Yemen: Staggering crisis, insufficient response

Yemen: Staggering crisis, insufficient response

Taiz, Yemen. Destruction of civilian infrastructure is a daily occurrence in Yemen

Sana’a (ICRC) – Dominik Stillhart, director of operations at the International Committee of the Red Cross (ICRC), has just concluded a three-day visit to war-torn Yemen.

“I am appalled by what Yemenis are having to endure,” said Mr Stillhart. “Their quest for survival, food, water and shelter is a daily struggle amidst continuous air strikes and ground fighting. The restrictions on the movement of fuel, food and medicine into and around the country are making the crisis even worse.”

Al Azgool, Sahar District, Sadaa, Yemen.
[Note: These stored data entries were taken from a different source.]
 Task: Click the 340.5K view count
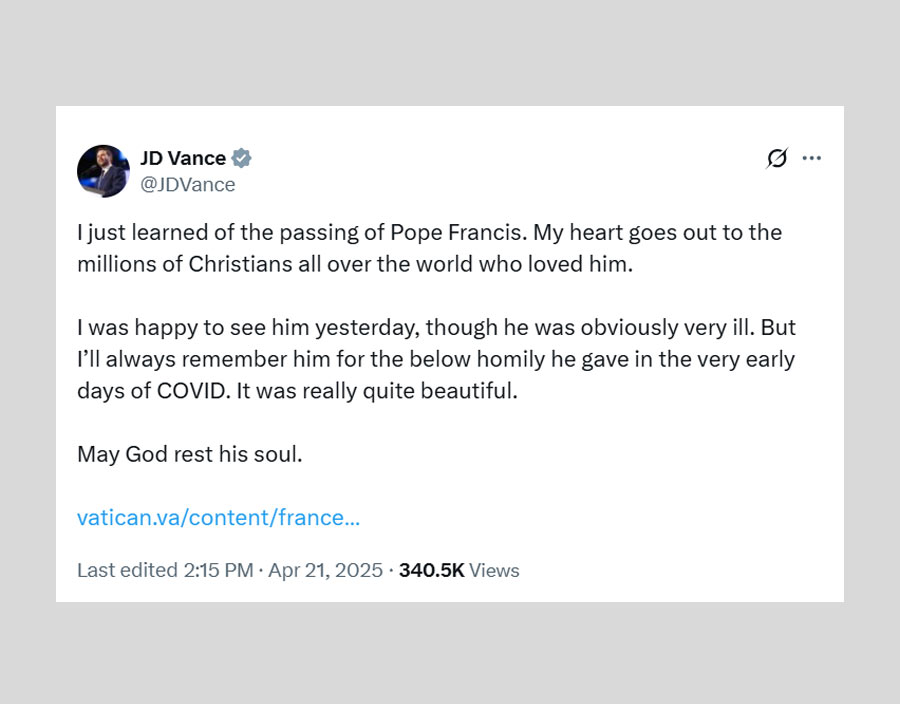431,571
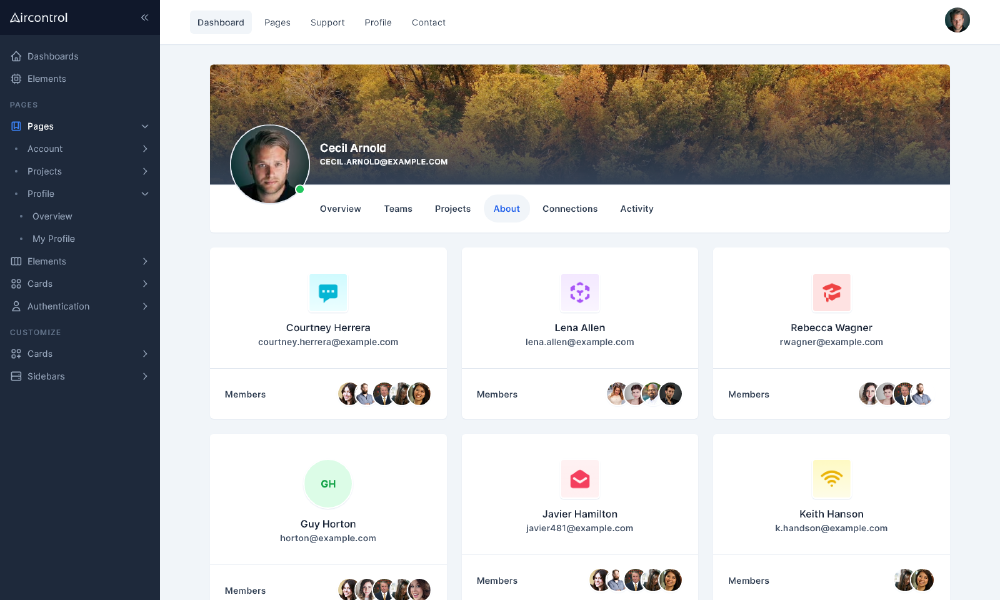Open the graduation icon on Rebecca Wagner's card

tap(831, 292)
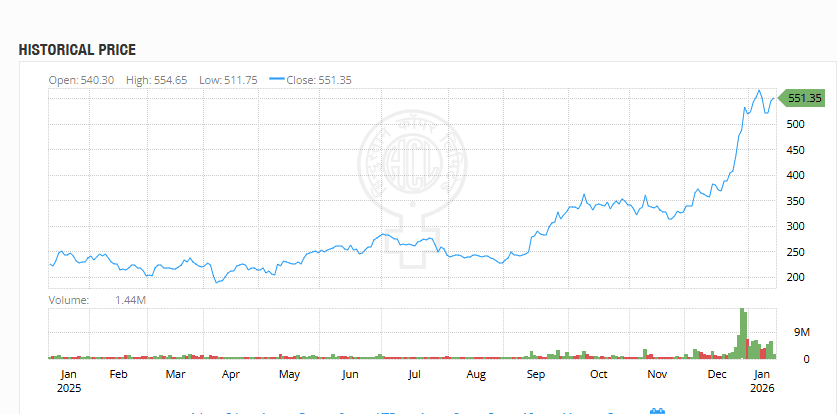Click the Sep month axis label

coord(535,374)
This family is living under very difficult conditions in a remote area of Sadaa and is dependent on aid.

The ongoing conflict in Yemen has forced more than two million people to flee their homes and claimed more than 6,000 lives. Over 30,000 people, including women and children, have been wounded. Health facilities, which are meant to be sanctuaries for civilians, have suffered more than 100 attacks since March last year.

As the conflict and people’s suffering have intensified, the ICRC has scaled up its activities. It is one of the few international organizations present across Yemen, with offices in Sana’a, Sa’ada, Taiz and Aden. In 2015, the organization helped more than three million Yemenis.

“We are committed to continuing to help all Yemenis, irrespective of their affiliation, provided our teams are allowed to work safely,” said Mr Stillhart. He described the staggering scale of the crisis and the insufficient humanitarian response, further curtailed by the lack of security and access for humanitarian organizations.

Over the past six months, the ICRC has repeatedly experienced serious security incidents, including an attack on its office in Aden in August, the killing of two staff members in September and the abduction of another – who is still being held – in December. This comes on top of the death of six Yemen Red Crescent volunteers since March.

“In spite of all that we’ve been through, we have chosen to stay,” said Mr Stillhart. “But if we are to deliver on our full potential and reach people across the country, the safety and security of our staff need to be ensured by those taking part in the fighting.” Unrestricted access to all parts of Yemen and across front lines must also be granted, including to areas like Taiz where heavy fighting is taking place.